▸ **DATA PROVIDED**:

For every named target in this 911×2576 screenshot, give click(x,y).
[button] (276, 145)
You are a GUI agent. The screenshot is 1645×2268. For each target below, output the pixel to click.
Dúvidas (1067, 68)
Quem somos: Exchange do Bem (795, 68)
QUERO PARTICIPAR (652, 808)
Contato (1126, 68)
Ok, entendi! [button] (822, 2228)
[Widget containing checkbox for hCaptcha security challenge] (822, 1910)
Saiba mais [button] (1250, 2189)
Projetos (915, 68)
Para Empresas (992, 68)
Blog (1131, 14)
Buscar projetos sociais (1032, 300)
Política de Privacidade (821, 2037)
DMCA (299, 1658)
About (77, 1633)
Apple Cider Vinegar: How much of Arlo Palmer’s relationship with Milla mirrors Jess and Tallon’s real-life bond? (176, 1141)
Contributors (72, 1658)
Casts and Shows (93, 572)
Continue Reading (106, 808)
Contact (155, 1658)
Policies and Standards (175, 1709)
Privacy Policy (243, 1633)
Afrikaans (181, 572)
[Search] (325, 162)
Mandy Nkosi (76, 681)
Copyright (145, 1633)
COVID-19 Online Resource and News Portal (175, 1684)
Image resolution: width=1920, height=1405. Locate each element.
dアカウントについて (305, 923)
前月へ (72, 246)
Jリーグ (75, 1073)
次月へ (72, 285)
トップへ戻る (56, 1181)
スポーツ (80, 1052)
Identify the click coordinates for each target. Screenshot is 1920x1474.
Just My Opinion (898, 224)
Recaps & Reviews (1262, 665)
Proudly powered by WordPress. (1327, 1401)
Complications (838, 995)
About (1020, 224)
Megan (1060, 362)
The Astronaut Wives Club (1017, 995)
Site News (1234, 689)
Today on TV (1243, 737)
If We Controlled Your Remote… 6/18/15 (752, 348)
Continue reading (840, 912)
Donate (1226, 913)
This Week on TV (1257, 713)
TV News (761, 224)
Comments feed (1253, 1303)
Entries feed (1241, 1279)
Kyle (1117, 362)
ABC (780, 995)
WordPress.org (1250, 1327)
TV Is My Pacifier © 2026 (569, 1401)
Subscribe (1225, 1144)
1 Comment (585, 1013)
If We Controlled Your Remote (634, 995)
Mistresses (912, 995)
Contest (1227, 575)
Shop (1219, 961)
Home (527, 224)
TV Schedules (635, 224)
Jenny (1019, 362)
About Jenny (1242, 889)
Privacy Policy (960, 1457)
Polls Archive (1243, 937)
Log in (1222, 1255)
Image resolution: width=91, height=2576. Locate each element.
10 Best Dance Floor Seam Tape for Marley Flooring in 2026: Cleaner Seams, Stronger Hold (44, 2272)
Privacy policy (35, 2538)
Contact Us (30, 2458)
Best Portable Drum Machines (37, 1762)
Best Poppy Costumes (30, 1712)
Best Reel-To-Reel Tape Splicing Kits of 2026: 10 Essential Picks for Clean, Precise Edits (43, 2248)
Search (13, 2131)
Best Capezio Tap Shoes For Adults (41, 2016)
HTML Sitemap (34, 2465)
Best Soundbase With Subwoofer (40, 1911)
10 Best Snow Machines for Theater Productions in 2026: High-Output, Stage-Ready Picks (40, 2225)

▸ **PROBLEM REQUIREMENTS**: Reproduce, exactly as they stand in the data above, the lines from the one that holds "Casts and Shows (93, 572)" to the one that holds "Copyright (145, 1633)", inclusive.

▸ **WRITTEN REPLY**:
Casts and Shows (93, 572)
Continue Reading (106, 808)
Contact (155, 1658)
Policies and Standards (175, 1709)
Privacy Policy (243, 1633)
Afrikaans (181, 572)
[Search] (325, 162)
Mandy Nkosi (76, 681)
Copyright (145, 1633)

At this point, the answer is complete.